Google makes Privacy Sandbox widely available

Advertisers can now scale the company's cookie-free ad targeting methods and get a look at user-facing privacy controls.

Privacy Sandbox has exited its testing phase and is now generally available across Chrome browsers.

The relevance and measurement APIs are now available by default in Chrome. These include Topics, Google’s alternative targeting method based on interest signals instead of identifiers; Protected Audience, previously known as FLEDGE, for re-marketing and custom audiences; attribution reporting for measuring conversions at the event or summary level; and private aggregation to generate data reports.

Launching alongside the release are a set of privacy and ad controls for users. These allow individuals to customize or disable which interest-based topics they receive ads for as well as disable individual relevance and measurement APIs.

Privacy Sandbox was first introduced in 2019 as part of what Google has called a privacy-focused approach to letting businesses reach their customers, eventually replacing third-party cookies .

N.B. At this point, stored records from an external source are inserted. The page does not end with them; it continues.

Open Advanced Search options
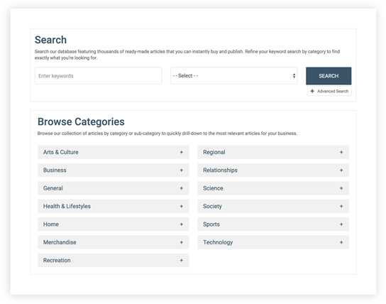This screenshot has height=304, width=386. point(329,91)
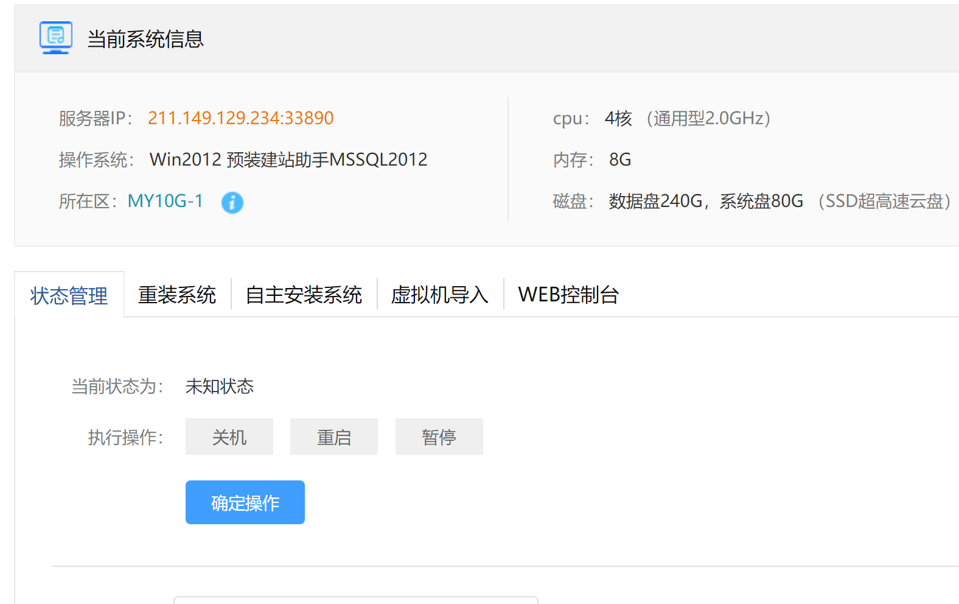Viewport: 959px width, 604px height.
Task: Open the WEB控制台 tab
Action: point(568,295)
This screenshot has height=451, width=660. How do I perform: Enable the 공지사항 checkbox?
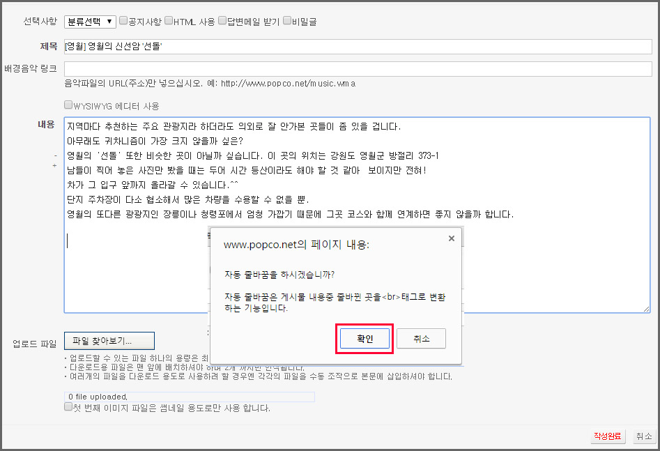tap(123, 21)
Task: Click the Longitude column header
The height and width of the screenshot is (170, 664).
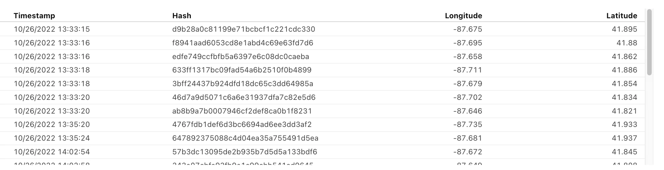Action: 463,16
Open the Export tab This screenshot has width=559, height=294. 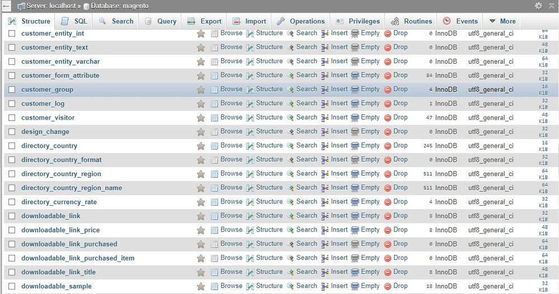coord(204,21)
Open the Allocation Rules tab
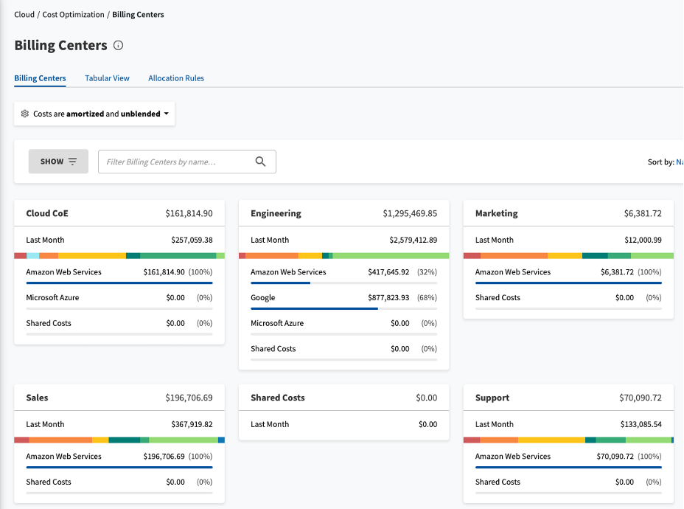This screenshot has height=509, width=684. 176,78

The general availability means that advertisers can begin scaling the use of Privacy Sandbox tools as well as prepare for third-party cookie deprecation. Anthony Chavez, VP of Privacy Sandbox, said in a blog post announcing the rollout that the company doesn’t plan to make any significant changes to the APIs before third-party cookies are phased out. Roughly 3% of Chrome users will remain unaffected by the rollout, so Google can continue to run A/B testing, but the company expects it to reach all users over the coming months.

Google plans to begin phasing out third-party cookies in the second half of 2024. Chavez said that in Q4 of 2023, Google will begin allowing advertisers to simulate the effect of cookie deprecation, and begin turning them off for 1% of Chrome users to facilitate further testing.